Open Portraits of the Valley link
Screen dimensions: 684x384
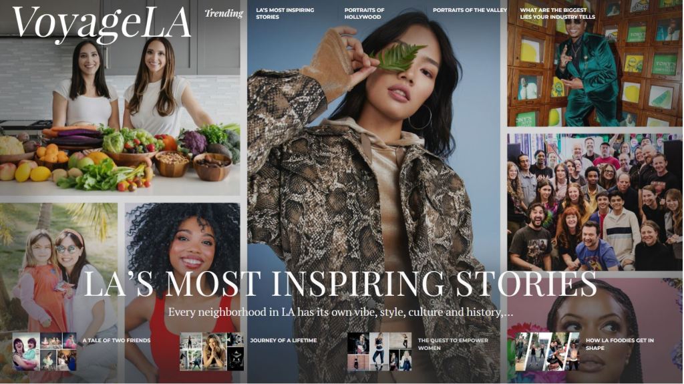[x=470, y=10]
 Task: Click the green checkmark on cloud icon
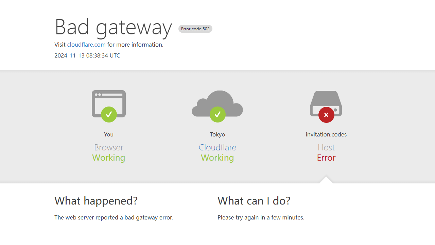(218, 114)
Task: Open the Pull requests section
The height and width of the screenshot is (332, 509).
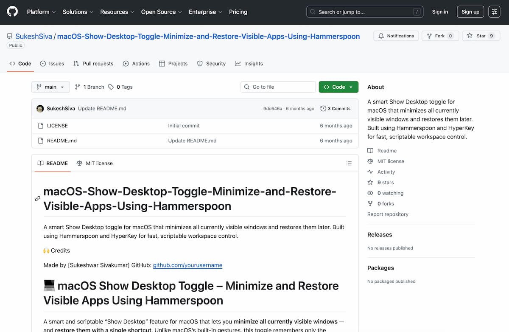Action: [x=93, y=63]
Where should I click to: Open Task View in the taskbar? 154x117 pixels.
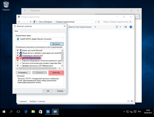[x=18, y=112]
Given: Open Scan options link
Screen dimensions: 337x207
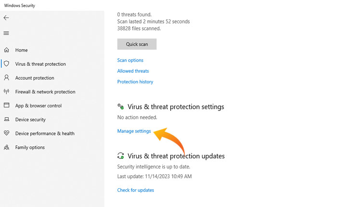Looking at the screenshot, I should coord(130,60).
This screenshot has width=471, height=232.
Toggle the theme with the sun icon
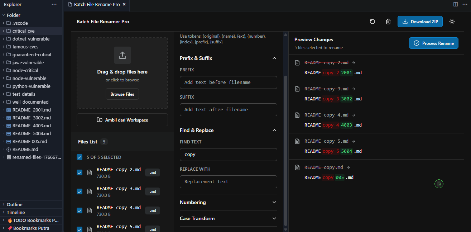(452, 22)
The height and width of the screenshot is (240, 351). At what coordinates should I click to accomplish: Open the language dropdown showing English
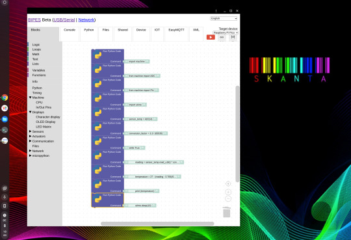224,18
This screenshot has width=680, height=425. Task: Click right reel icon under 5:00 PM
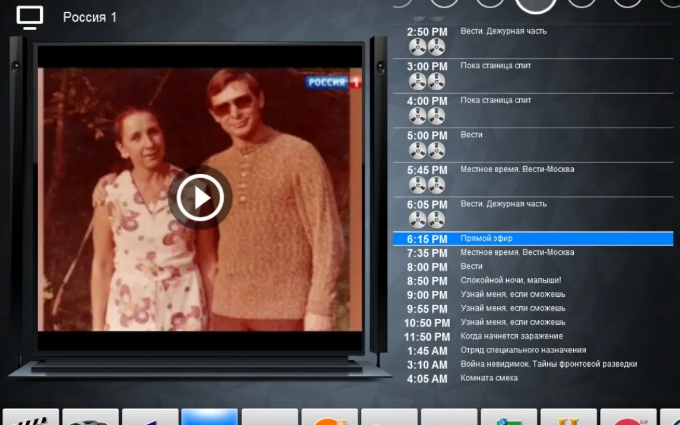pyautogui.click(x=436, y=150)
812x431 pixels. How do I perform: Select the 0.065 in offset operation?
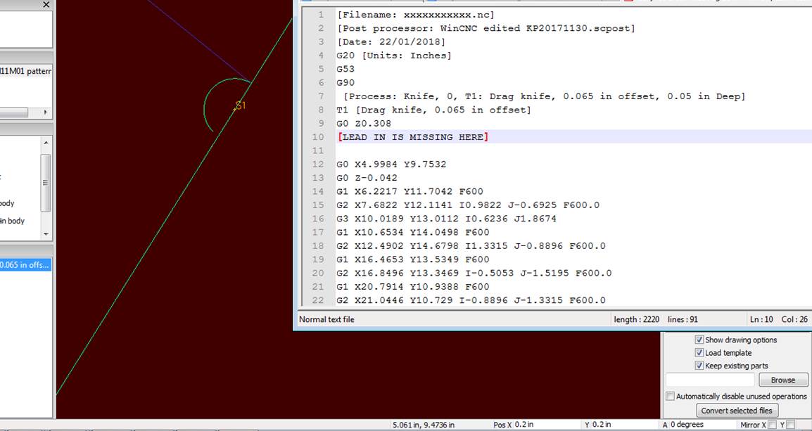25,265
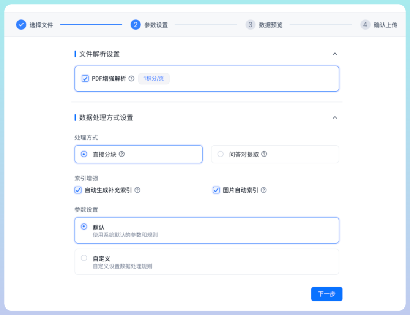Toggle off the 图片自动索引 checkbox
The image size is (410, 315).
coord(216,190)
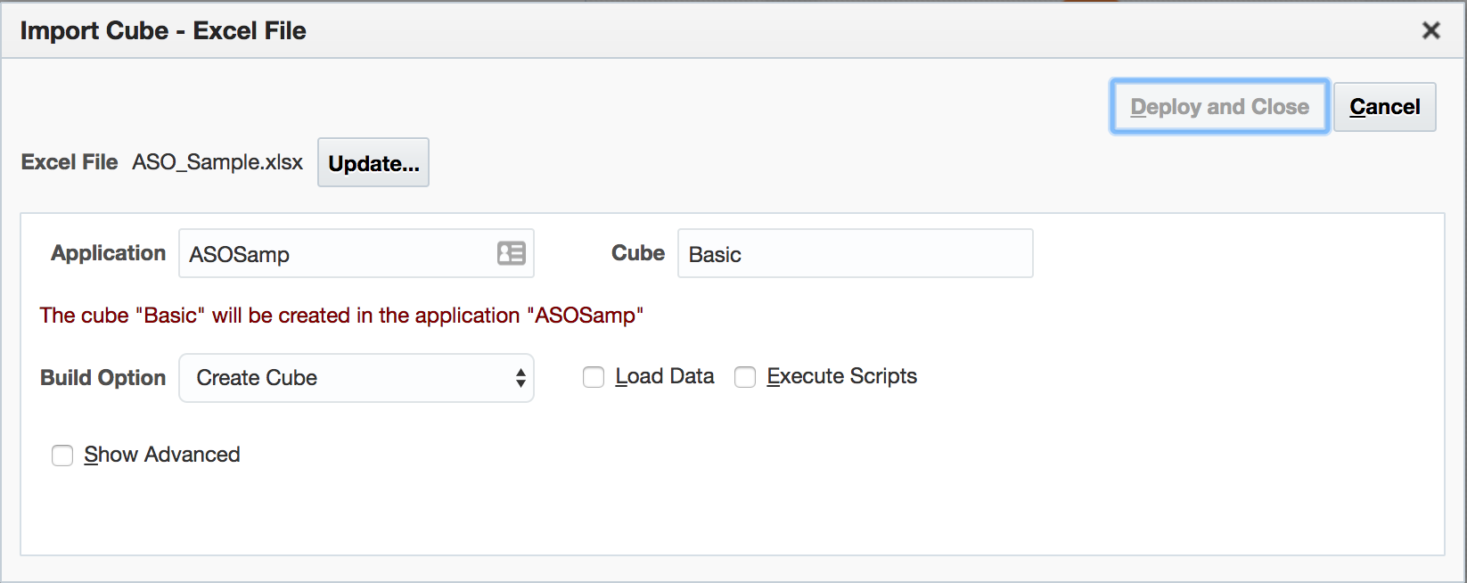The width and height of the screenshot is (1467, 583).
Task: Click Update... to change Excel file
Action: click(x=373, y=163)

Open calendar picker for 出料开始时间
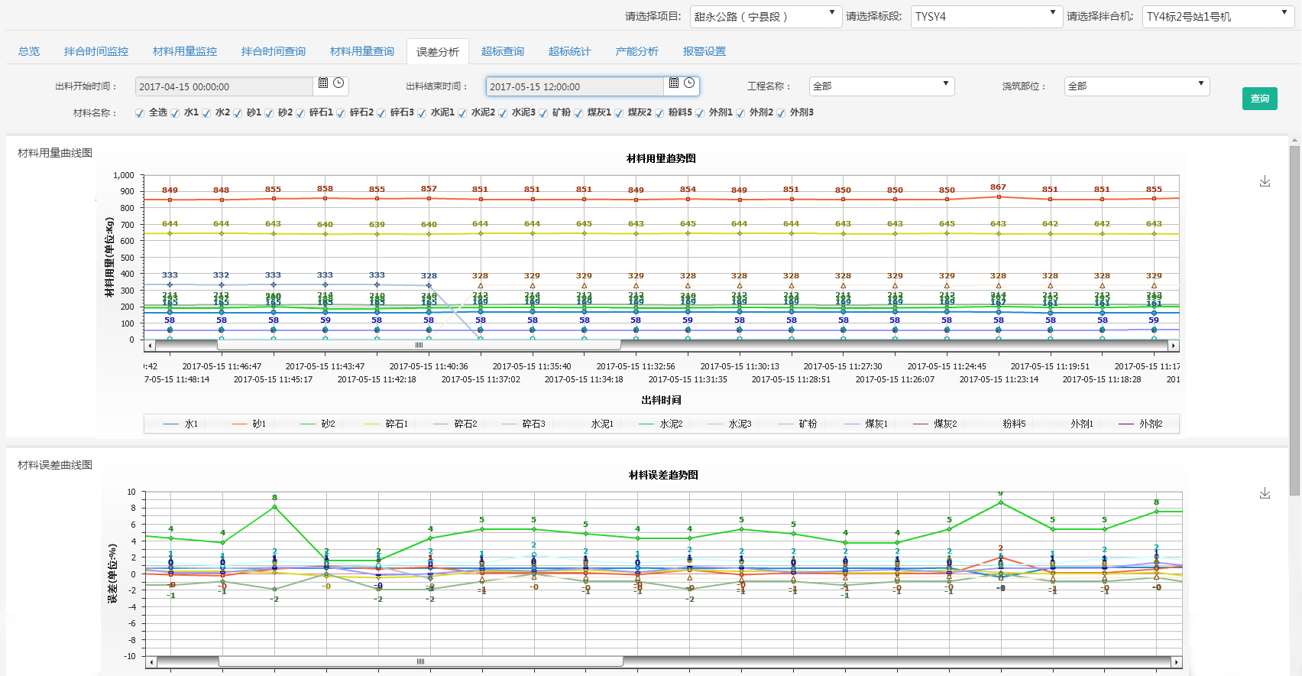[x=323, y=83]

════════

WHAT THE TASK REQUIRES :: Report how many lines of the listing hold the string "link", giving only the number.

OUTPUT OF THE TASK :: 2